*** EXCERPTED DATA ***

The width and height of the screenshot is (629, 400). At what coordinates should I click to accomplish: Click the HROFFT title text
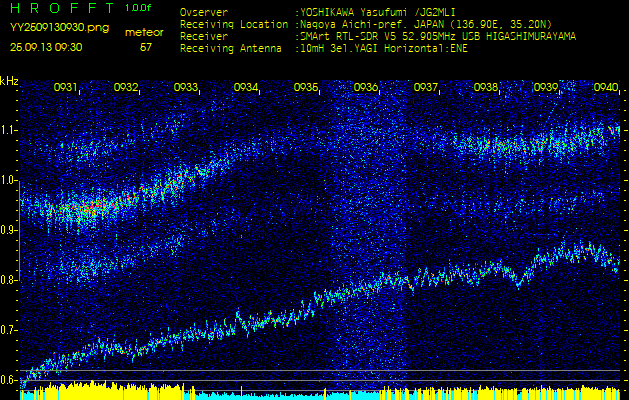pos(60,8)
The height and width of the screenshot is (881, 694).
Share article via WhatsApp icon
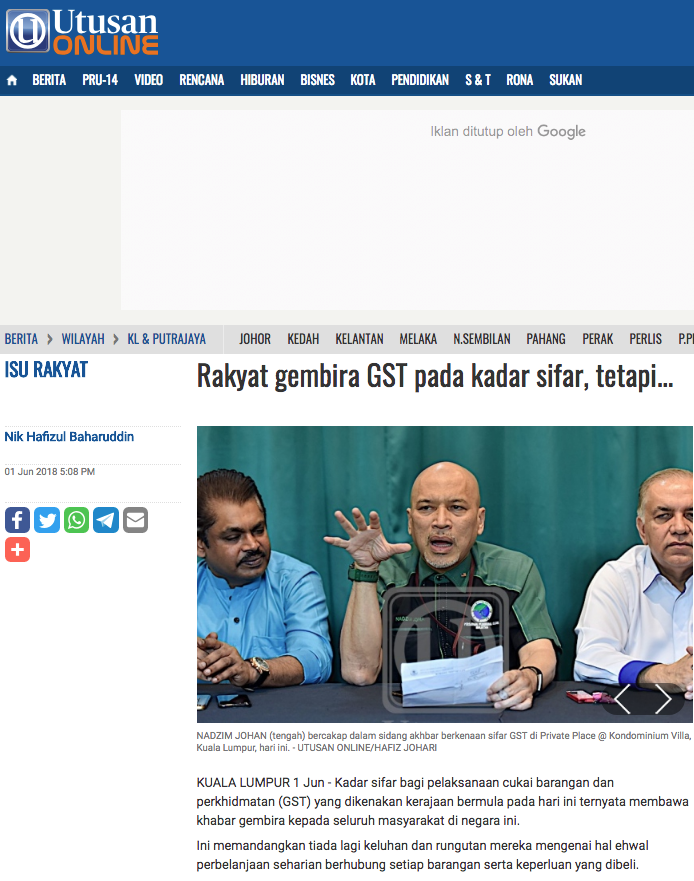point(76,520)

*** End of EXCERPTED DATA ***

## INSTRUCTIONS FOR THE TASK
Set down the records again exactly as they appear, leaving each picture behind.

## EXERCISE RESULT
The width and height of the screenshot is (629, 400). At what coordinates should I click to accomplish: Click the HROFFT title text
pos(60,8)
The height and width of the screenshot is (881, 694).
Share article via WhatsApp icon
point(76,520)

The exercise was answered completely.